— Saved data entries —
[Start of section]

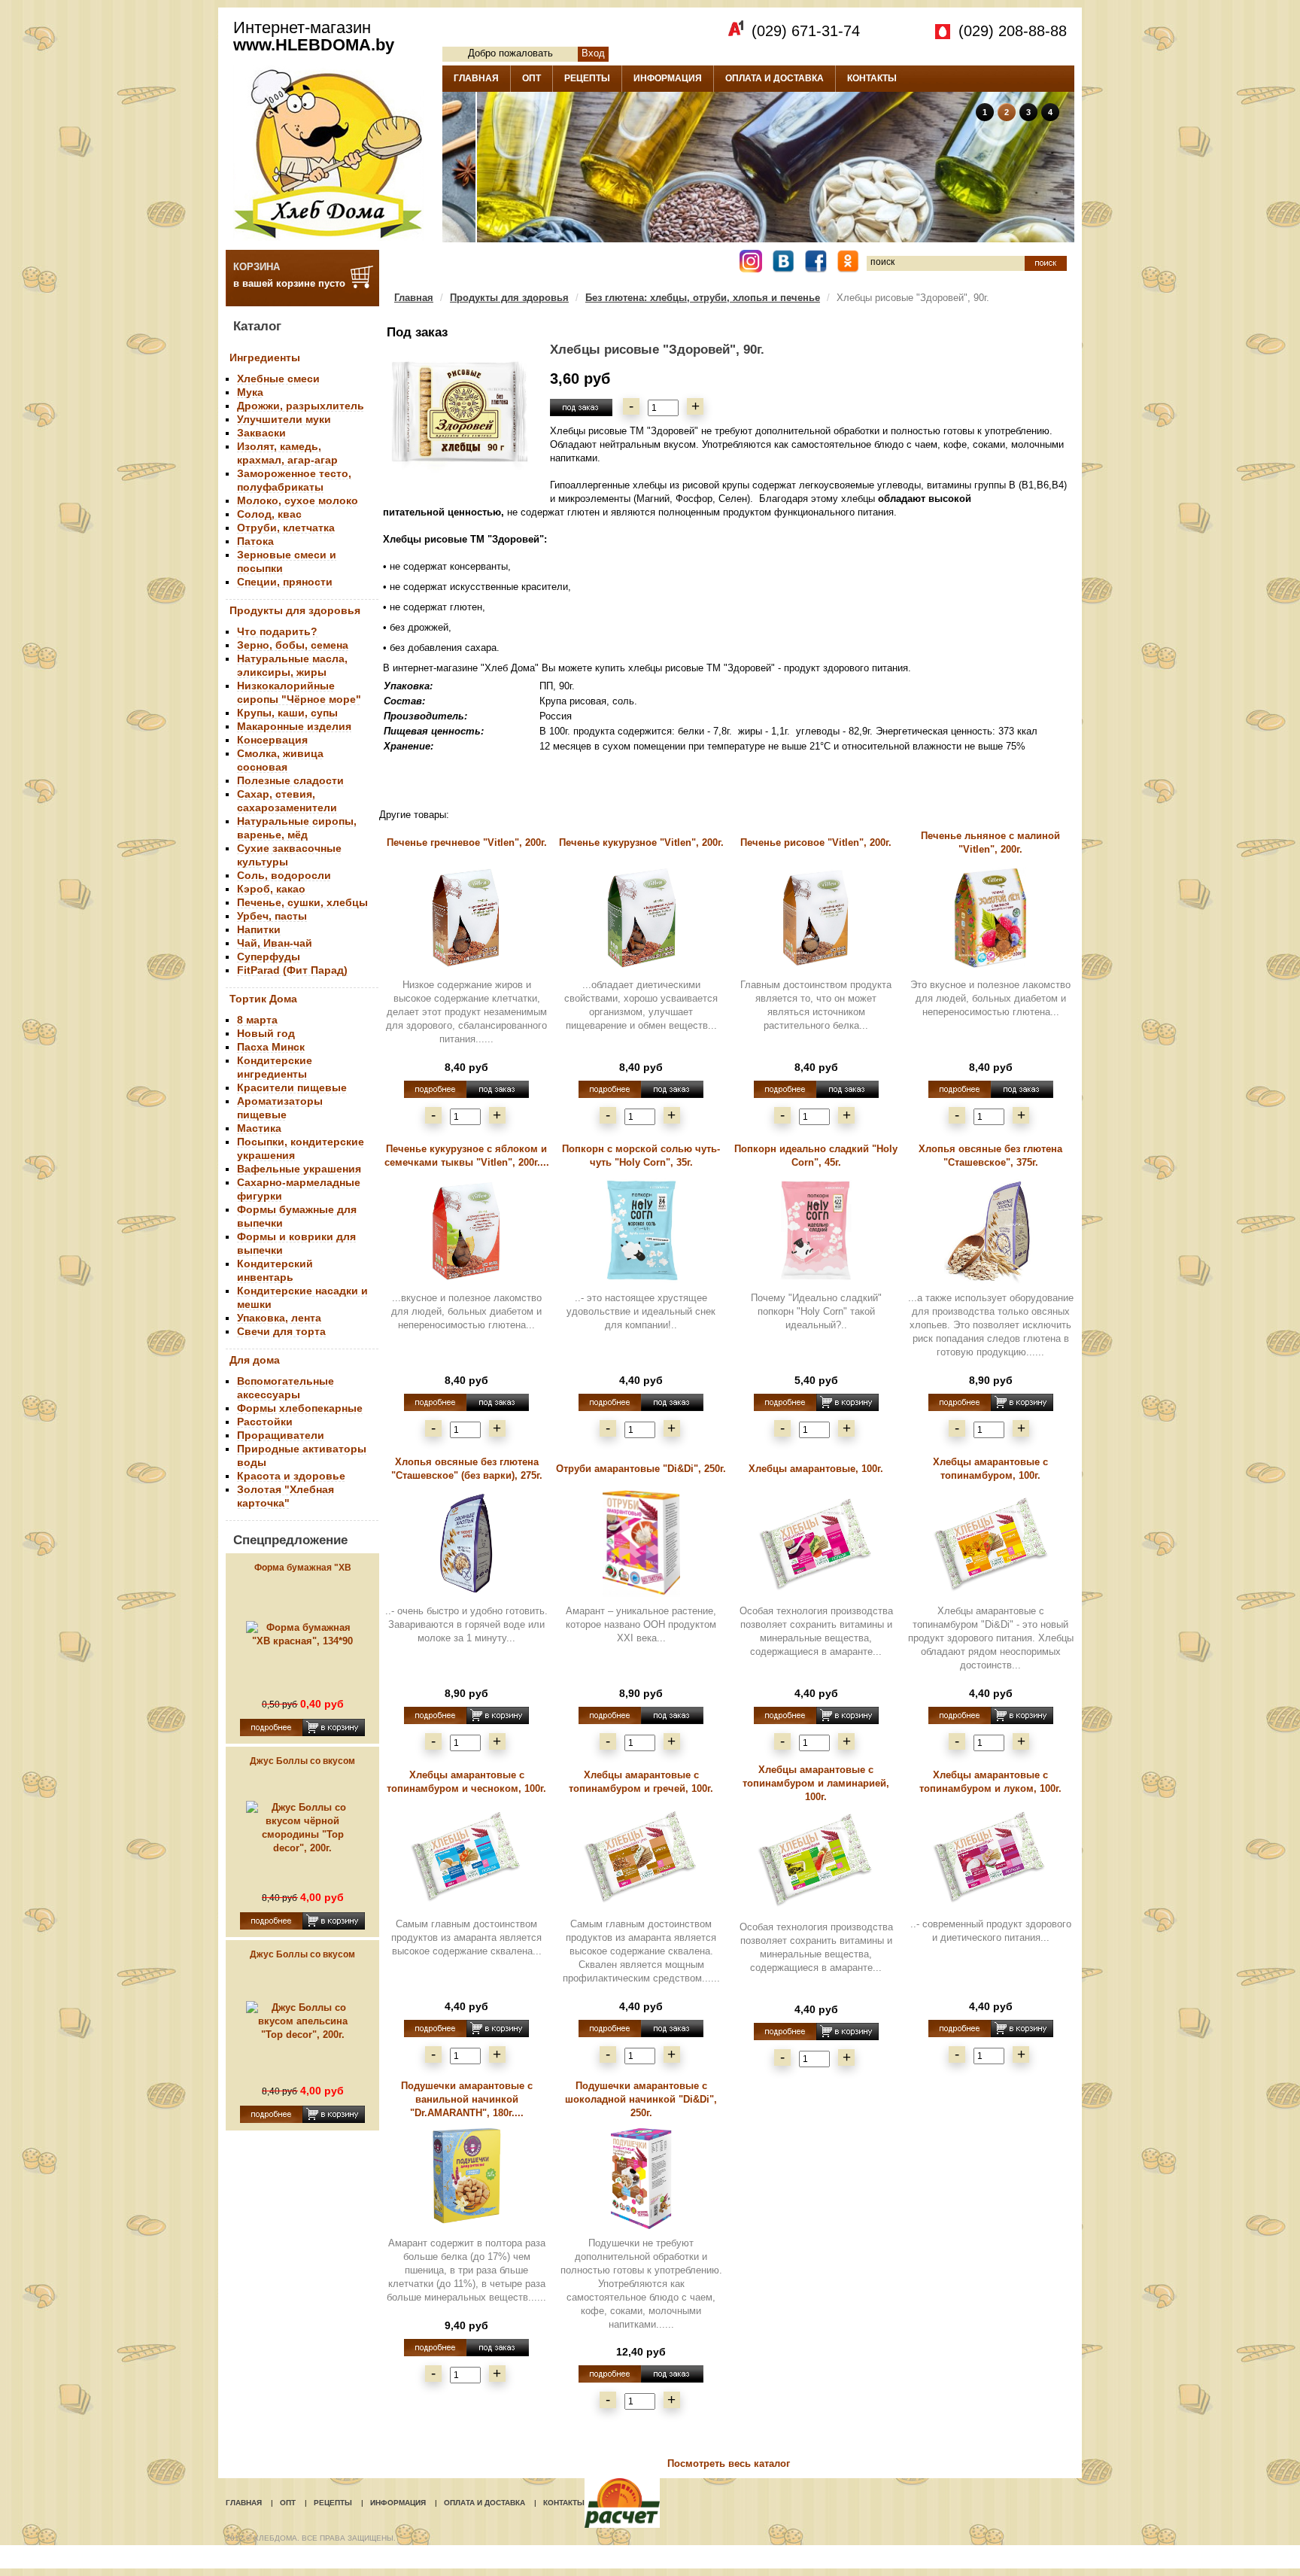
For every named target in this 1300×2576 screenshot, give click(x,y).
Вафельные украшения (299, 1169)
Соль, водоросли (284, 875)
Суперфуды (268, 956)
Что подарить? (277, 631)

[End of section]

Print all the entries exactly as they appear, without the pictures.

For every named target in this 1300×2576 screenshot, give click(x,y).
Вафельные украшения (299, 1169)
Соль, водоросли (284, 875)
Суперфуды (268, 956)
Что подарить? (277, 631)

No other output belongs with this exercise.